** Opening TEXT SECTION block **
Innovative kidney vouchers expand access to organs

Voucher program established at UCLA Health a decade ago has spread to 103 more transplant centers nationwide.
Dr. Jeffrey Veale performs a kidney transplant
Dr. Jeffrey Veale performs a kidney transplant.

It sounded like an unusual idea: coupons for kidneys.

However, Jeffrey Veale, MD, a kidney transplant specialist at UCLA Health, was intrigued.

A 64-year-old man wanted to donate a kidney to his 4-year-old grandson, who had chronic kidney disease but wouldn’t need a transplant for many years. The grandfather wondered if he could donate now, while he was healthy, and give his grandson a kind of “credit” to receive a kidney in the future.

Thus, the Kidney Voucher Program was born. Established at UCLA Health in 2014, the program has since expanded to 103 other transplant centers across the country and is supported by the National Kidney Registry.

More than 1,160 kidneys have been donated to date under the long-term family voucher program. Dr. Veale and his colleagues published a 2021 study in the journal JAMA Surgery looking at the first 250 voucher donors. Six vouchers were redeemed and a total of 573 kidney transplants were performed at participating medical centers during the study period.
** Closing TEXT SECTION block **
** Opening SUPPLIED DATA block **
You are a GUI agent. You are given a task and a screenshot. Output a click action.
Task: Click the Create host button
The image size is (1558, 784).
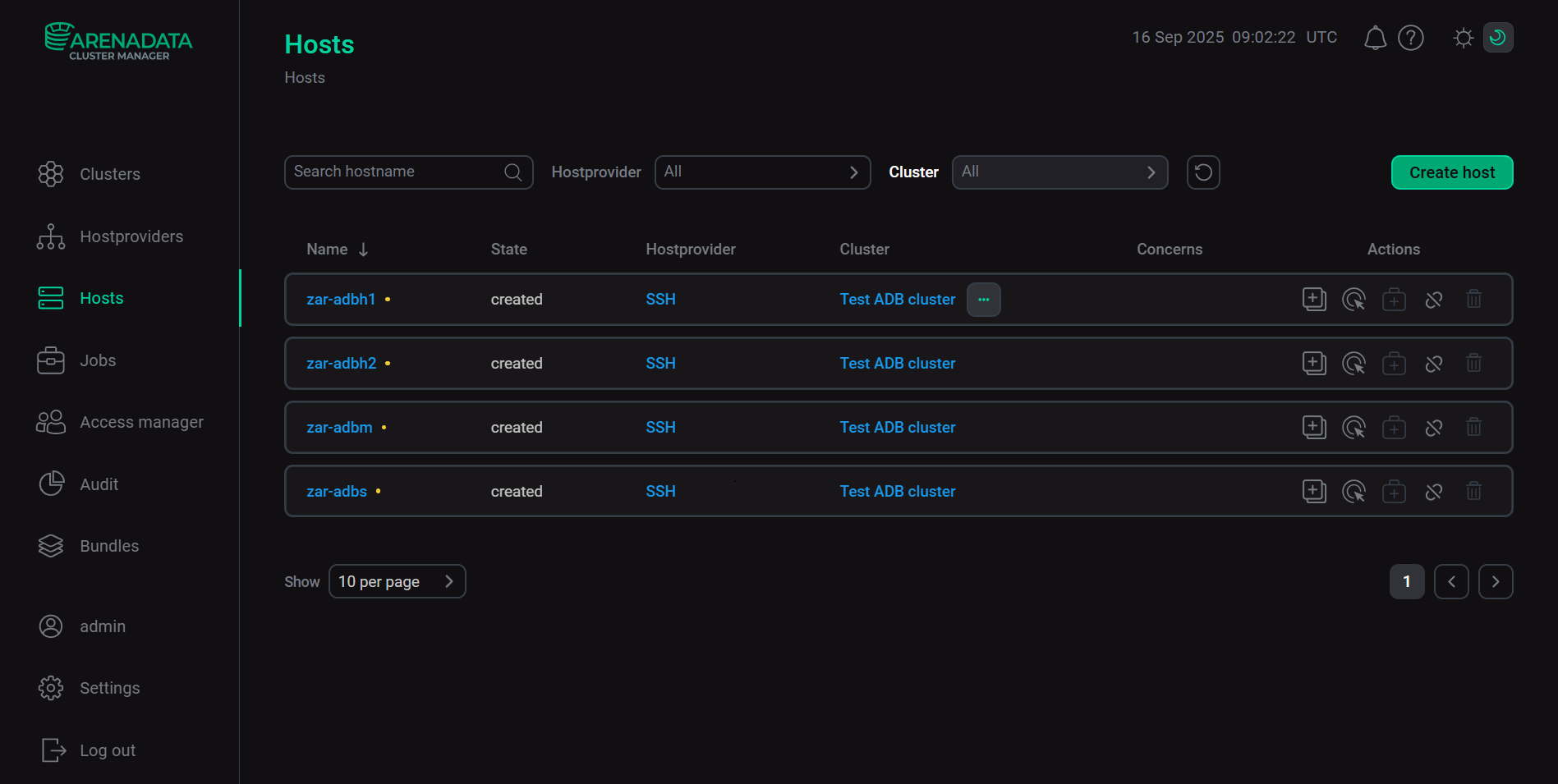click(1451, 172)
** Closing SUPPLIED DATA block **
TASK DIRECTIONS: Can you write out the stretch of the kidney voucher article from "It sounded like" through "in the future.", replacing "grandson" with "grandchild" throughout? The listing has nothing to do with this work.

EXPECTED OUTPUT:
It sounded like an unusual idea: coupons for kidneys.

However, Jeffrey Veale, MD, a kidney transplant specialist at UCLA Health, was intrigued.

A 64-year-old man wanted to donate a kidney to his 4-year-old grandchild, who had chronic kidney disease but wouldn’t need a transplant for many years. The grandfather wondered if he could donate now, while he was healthy, and give his grandchild a kind of “credit” to receive a kidney in the future.